Re: [PATCH v4] pci: Work around ASMedia ASM2824 PCIe link training failures

From: Maciej W. Rozycki
Date: Sat Sep 17 2022 - 08:04:32 EST


Hi Bjorn,

On Thu, 21 Apr 2022, Bjorn Helgaas wrote:

> Note the subject line conventions. I usually fix things like that
> silently, but it saves me time if I don't have to.

Fixed. Not sure why I missed it, I usually capitalise subsystem names
properly and check the usual convention beforehand anyway. Sorry about
it.

> > It has been observed with a downstream port of the ASMedia ASM2824 Gen 3
> > switch wired to the upstream port of the Pericom PI7C9X2G304 Gen 2
> > switch, using a Delock Riser Card PCI Express x1 > 2 x PCIe x1 device,
> > P/N 41433, wired to a SiFive HiFive Unmatched board. In this setup the
> > switches are supposed to negotiate the link speed of preferably 5.0GT/s,
> > falling back to 2.5GT/s.
>
> Have you found any reports of issues other than on the SiFive HiFive
> Unmatched? I poked around a little and didn't see any. I considered
> suggesting that this go in arch/riscv unless we see the problem
> elsewhere, but I guess it's maybe not worth that.

I haven't seen any report, but it doesn't mean nobody has triggered it.

It shouldn't matter anyway. Both devices exist in the form of an option
card each, sold under different brands, so if someone is creative enough
and has such a need, then they can use them together in any system that
has PCIe connectivity.

The ASMedia ASM2824 switch is used with the StarTech PEX8M2E2 dual M.2
M-Key adapter. Also sold under the Ableconn brand as PEXM2-130. And M.2
M-Key to PCIe slot adapters are widely available.

The Pericom PI7C9X2G304 switch is used with the Delock 41433 dual PCIe
slot adapter. Also sold under the SYBA IOCrest brand as SI-PEX60016.
They have both been withdrawn AFAICT now, so availability may vary though.
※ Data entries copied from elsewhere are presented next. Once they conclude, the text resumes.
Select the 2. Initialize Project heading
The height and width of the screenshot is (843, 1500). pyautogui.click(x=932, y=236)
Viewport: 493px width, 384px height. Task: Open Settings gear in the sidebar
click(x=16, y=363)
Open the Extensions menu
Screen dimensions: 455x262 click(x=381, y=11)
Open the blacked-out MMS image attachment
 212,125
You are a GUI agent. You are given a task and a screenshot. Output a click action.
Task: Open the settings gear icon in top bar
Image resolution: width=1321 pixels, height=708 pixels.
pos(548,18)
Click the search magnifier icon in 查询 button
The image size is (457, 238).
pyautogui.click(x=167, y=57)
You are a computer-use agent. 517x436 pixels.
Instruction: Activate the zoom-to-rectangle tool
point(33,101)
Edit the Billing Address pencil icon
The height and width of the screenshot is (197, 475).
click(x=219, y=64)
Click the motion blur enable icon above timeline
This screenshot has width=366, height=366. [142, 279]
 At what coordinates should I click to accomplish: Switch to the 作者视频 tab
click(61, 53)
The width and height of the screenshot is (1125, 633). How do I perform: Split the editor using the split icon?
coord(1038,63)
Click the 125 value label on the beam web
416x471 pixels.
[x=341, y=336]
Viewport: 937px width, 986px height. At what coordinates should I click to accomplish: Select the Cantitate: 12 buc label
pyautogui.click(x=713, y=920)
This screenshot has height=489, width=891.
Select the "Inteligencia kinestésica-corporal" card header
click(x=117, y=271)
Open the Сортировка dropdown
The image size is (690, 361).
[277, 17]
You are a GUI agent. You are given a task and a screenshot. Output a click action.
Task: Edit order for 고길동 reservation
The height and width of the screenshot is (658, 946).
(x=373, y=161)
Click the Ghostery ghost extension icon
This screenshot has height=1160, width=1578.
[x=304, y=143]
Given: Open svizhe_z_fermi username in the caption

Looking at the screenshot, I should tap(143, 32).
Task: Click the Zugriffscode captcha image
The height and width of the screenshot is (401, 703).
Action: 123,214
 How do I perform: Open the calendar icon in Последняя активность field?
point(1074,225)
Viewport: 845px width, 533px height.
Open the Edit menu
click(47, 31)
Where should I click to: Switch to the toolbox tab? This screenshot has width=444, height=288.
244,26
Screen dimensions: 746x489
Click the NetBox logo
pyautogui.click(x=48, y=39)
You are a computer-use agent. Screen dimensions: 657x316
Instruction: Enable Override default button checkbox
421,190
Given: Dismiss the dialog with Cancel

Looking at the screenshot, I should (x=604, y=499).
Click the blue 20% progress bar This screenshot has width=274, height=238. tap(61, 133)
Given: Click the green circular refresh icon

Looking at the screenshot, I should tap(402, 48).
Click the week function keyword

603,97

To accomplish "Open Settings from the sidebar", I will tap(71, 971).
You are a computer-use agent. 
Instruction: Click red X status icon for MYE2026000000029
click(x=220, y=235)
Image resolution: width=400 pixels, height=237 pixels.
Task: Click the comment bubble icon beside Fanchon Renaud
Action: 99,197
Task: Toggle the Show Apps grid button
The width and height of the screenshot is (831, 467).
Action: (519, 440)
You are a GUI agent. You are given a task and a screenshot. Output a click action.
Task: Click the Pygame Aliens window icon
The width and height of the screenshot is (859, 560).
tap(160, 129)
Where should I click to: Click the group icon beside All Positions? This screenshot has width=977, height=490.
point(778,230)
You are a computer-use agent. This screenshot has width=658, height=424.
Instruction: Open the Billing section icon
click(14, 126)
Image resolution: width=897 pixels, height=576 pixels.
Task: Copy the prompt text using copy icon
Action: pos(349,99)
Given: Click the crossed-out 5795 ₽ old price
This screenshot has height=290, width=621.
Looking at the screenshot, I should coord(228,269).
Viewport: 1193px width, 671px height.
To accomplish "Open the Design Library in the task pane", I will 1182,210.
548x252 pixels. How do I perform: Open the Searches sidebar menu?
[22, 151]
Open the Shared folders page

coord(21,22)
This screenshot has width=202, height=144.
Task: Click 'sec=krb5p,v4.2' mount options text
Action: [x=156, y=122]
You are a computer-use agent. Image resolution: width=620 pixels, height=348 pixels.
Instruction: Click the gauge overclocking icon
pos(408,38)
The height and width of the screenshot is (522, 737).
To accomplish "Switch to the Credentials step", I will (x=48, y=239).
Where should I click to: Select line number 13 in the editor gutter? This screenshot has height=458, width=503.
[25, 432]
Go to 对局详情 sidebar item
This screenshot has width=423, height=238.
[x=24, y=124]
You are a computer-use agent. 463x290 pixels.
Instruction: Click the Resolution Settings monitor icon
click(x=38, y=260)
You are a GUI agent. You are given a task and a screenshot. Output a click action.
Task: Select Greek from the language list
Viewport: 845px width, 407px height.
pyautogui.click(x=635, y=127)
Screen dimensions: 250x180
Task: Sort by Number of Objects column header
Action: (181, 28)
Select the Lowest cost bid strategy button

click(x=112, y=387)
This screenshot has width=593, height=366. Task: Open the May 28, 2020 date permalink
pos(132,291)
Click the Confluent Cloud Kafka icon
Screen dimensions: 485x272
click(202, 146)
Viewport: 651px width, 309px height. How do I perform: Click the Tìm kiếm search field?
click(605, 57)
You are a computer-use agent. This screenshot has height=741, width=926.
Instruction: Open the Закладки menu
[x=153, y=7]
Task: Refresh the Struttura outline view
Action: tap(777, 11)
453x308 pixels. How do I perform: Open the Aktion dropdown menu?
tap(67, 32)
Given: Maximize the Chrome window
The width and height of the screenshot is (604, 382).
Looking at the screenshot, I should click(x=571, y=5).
Therefore limiting the workaround to arch/riscv doesn't seem a terribly
good idea to me. You can plug these option cards into any system.

Also the nature of the erratum is not fully understood and while it
cannot trigger in the reverse configuration with these specific ICs (i.e.
where the PI7C9X2G304 is upstream and the ASM2824 is downstream) because
PI7C9X2G304's downstream ports are 2.5GT/s only, I suspect it may with a
combination of other ASMedia and Pericom devices in either hierarchy order
or possibly other switches. Such devices continue being widely available.

Therefore after some thinking about the possible consequences I chose to
mimic as far as possible the approach I already took with the analogous
U-Boot workaround and relax the vendor:device ID check so that an attempt
to retrain is applied to all stuck devices that have a downstream link.

Since unlike U-Boot we cannot busy-loop with interrupts disabled polling
the Link Training bit the workaround is limited to devices capable of
reporting Data Link Layer Link Active status. According to the PCIe spec
that should only exclude some 5.0GT/s devices, because all 8.0GT/s and
higher speed devices are required to support the feature (though I can
imagine that reality might disagree, just as this issue shouldn't have
been made possible either).

Then for safety if retraining succeeds at 2.5GT/s, then the speed cap is
only removed for known-good devices, currently the ASM2824 only.

> Interesting that there's a PI7C9X2G304 involved, since
> quirk_enable_clear_retrain_link() is also for Pericom devices.
> But that relates to Downstream Ports, and the PI7C9X2G304 is the
> Upstream Port in this case, so I suppose it's just coincidental.

It's unrelated however in that it's merely a Retrain Link bit erratum
rather than an issue with initial training. Thank you for pointing this
out though as I had to factor this in in my now more generic updated code.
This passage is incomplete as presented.